Item 4.01: Changes In Registrant's Certifying Accountant
Effective as of February 13, 2009, the Company dismissed Weaver & Martin, LLC ("W&M"), the Company's independent registered public accounting firm. The decision to change accountants was approved by the Company's Board of Directors.
W&M reported on the Company's consolidated financial statements for the years ending December 31, 2007 and 2006 and reviewed the Company’s consolidated financial statements for the period ending September 30, 2008. For these periods and up to February 13, 2009, there were no disagreements with W&M on any matter of accounting principle or practices, financial statement disclosure, or auditing scope or procedure, which disagreement(s), if not resolved to the satisfaction of W&M, would have caused it to make reference thereto in its report on the financial statements for such years. During such years, there were no reportable events within the meaning set forth in Item 304(a)(1)(v) of Regulation S-K.
The reports of W&M on the financial statements of the Company for the fiscal years ended December 31, 2007 and 2006 did not contain any adverse opinion or disclaimer of opinion and were not qualified or modified as to uncertainty, audit scope or accounting principles.
The Company has provided W&M with a copy of the foregoing disclosure and requested that W&M provide the Company with a letter addressed to the Securities and Exchange Commission stating whether it agrees with the statements made by the Company in response to this item. A copy of such letter, dated February 13, 2009, is filed as Exhibit 16.1 to this Current Report on Form 8-K.
The Company has engaged M&K CPAS, PLLC of Houston, Texas (“M&K”) to assume the role of its new principal independent accountants.
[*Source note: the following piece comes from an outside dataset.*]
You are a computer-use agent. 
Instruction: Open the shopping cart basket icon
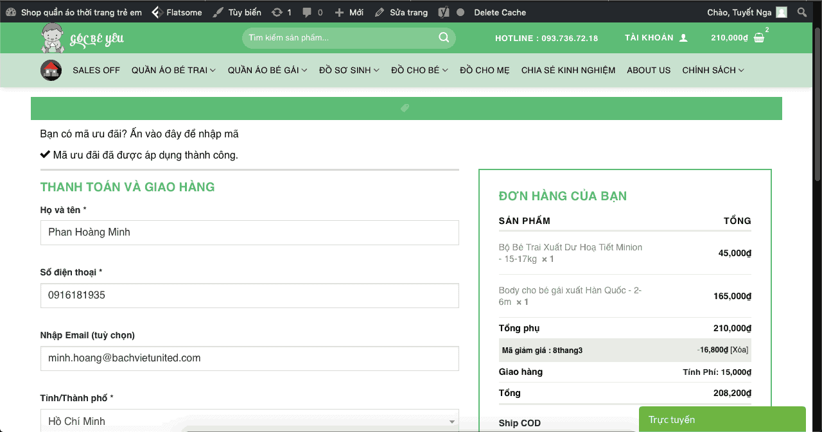pyautogui.click(x=759, y=38)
The decision to engage MKA was approved by the Board of Directors on February 13, 2009. The Company signed the M&K engagement letter on February 13, 2009 after M&K completed its internal procedures related to new attest client acceptance.
During the fiscal years ended December 31, 2007 and 2006 and through February 13, 2009, the Company did not consult with M&K on (i) the application of accounting principles to a specified transaction, either completed or proposed, or the type of audit opinion that may be rendered on the Company’s financial statements, and M&K did not provide either in a written report or oral advice to the Company that was an important factor considered by the Company in reaching a decision as to any accounting, auditing, or financial reporting issue; or (ii) the subject of any disagreement, as defined in Item 304 (a)(1)(v) of Regulation S-K and the related instructions, or a reportable event within the meaning set forth in Item 304 (a)(1)(V) of Regulation S-K.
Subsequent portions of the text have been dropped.